═════ Entries supplied

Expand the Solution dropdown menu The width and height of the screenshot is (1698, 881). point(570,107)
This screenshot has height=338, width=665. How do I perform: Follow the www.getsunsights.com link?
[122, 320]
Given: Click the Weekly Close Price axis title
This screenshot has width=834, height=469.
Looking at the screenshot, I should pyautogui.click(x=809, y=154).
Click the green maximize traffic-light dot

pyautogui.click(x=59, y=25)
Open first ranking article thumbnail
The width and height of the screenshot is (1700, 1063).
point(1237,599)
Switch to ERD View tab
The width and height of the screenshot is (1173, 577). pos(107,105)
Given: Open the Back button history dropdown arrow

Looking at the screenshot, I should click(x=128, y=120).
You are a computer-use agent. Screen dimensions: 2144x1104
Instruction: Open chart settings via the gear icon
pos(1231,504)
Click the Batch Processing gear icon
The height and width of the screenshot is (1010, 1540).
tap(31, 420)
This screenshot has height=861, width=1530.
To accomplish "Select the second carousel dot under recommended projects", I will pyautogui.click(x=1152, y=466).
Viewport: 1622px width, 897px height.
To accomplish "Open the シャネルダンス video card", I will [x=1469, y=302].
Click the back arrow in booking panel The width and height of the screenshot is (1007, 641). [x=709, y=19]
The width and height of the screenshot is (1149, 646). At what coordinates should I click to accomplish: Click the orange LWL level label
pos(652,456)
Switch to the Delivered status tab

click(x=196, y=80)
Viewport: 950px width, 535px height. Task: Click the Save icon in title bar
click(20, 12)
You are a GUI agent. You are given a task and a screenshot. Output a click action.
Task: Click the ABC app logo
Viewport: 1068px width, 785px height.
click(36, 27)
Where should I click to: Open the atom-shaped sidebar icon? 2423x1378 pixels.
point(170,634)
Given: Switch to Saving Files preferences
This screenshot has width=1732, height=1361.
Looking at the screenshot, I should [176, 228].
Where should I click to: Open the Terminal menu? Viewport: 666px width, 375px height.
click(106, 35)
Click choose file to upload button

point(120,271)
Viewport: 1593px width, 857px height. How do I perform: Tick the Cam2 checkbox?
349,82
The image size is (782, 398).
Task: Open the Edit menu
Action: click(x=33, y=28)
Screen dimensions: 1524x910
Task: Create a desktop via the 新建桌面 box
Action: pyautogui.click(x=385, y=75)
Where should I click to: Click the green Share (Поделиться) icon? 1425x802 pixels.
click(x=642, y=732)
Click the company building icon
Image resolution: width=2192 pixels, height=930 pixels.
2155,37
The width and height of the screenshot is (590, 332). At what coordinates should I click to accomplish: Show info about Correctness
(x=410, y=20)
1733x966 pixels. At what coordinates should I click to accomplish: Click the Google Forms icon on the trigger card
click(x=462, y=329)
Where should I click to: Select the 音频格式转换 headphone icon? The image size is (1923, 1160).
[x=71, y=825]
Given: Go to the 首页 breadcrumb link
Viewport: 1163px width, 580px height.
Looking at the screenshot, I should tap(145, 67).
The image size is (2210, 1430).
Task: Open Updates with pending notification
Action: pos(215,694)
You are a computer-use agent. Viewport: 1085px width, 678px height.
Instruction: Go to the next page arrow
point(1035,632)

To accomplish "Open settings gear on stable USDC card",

══════════

For this exercise, output the records in full, exactly.

Expand the Solution dropdown menu The width and height of the screenshot is (1698, 881). point(570,107)
This screenshot has height=338, width=665. How do I perform: Follow the www.getsunsights.com link?
[122, 320]
Given: Click the Weekly Close Price axis title
This screenshot has width=834, height=469.
Looking at the screenshot, I should pyautogui.click(x=809, y=154).
Click the green maximize traffic-light dot

pyautogui.click(x=59, y=25)
Open first ranking article thumbnail
The width and height of the screenshot is (1700, 1063).
point(1237,599)
Switch to ERD View tab
The width and height of the screenshot is (1173, 577). pos(107,105)
Given: Open the Back button history dropdown arrow

Looking at the screenshot, I should click(x=128, y=120).
You are a computer-use agent. Screen dimensions: 2144x1104
Instruction: Open chart settings via the gear icon
pos(1231,504)
Click the Batch Processing gear icon
The height and width of the screenshot is (1010, 1540).
tap(31, 420)
This screenshot has height=861, width=1530.
To accomplish "Select the second carousel dot under recommended projects", I will pyautogui.click(x=1152, y=466).
Viewport: 1622px width, 897px height.
To accomplish "Open the シャネルダンス video card", I will [x=1469, y=302].
Click the back arrow in booking panel The width and height of the screenshot is (1007, 641). [x=709, y=19]
The width and height of the screenshot is (1149, 646). At what coordinates should I click to accomplish: Click the orange LWL level label
pos(652,456)
Switch to the Delivered status tab

click(x=196, y=80)
Viewport: 950px width, 535px height. Task: Click the Save icon in title bar
click(20, 12)
You are a GUI agent. You are given a task and a screenshot. Output a click action.
Task: Click the ABC app logo
Viewport: 1068px width, 785px height.
click(36, 27)
Where should I click to: Open the atom-shaped sidebar icon? 2423x1378 pixels.
point(170,634)
Given: Switch to Saving Files preferences
This screenshot has width=1732, height=1361.
Looking at the screenshot, I should [176, 228].
Where should I click to: Open the Terminal menu? Viewport: 666px width, 375px height.
click(106, 35)
Click choose file to upload button

point(120,271)
Viewport: 1593px width, 857px height. How do I perform: Tick the Cam2 checkbox?
349,82
The image size is (782, 398).
Task: Open the Edit menu
Action: click(x=33, y=28)
Screen dimensions: 1524x910
Task: Create a desktop via the 新建桌面 box
Action: pyautogui.click(x=385, y=75)
Where should I click to: Click the green Share (Поделиться) icon? 1425x802 pixels.
click(x=642, y=732)
Click the company building icon
Image resolution: width=2192 pixels, height=930 pixels.
2155,37
The width and height of the screenshot is (590, 332). At what coordinates should I click to accomplish: Show info about Correctness
(x=410, y=20)
1733x966 pixels. At what coordinates should I click to accomplish: Click the Google Forms icon on the trigger card
click(x=462, y=329)
Where should I click to: Select the 音频格式转换 headphone icon? The image size is (1923, 1160).
[x=71, y=825]
Given: Go to the 首页 breadcrumb link
Viewport: 1163px width, 580px height.
Looking at the screenshot, I should tap(145, 67).
The image size is (2210, 1430).
Task: Open Updates with pending notification
Action: pos(215,694)
You are a computer-use agent. Viewport: 1085px width, 678px height.
Instruction: Go to the next page arrow
point(1035,632)

To accomplish "Open settings gear on stable USDC card",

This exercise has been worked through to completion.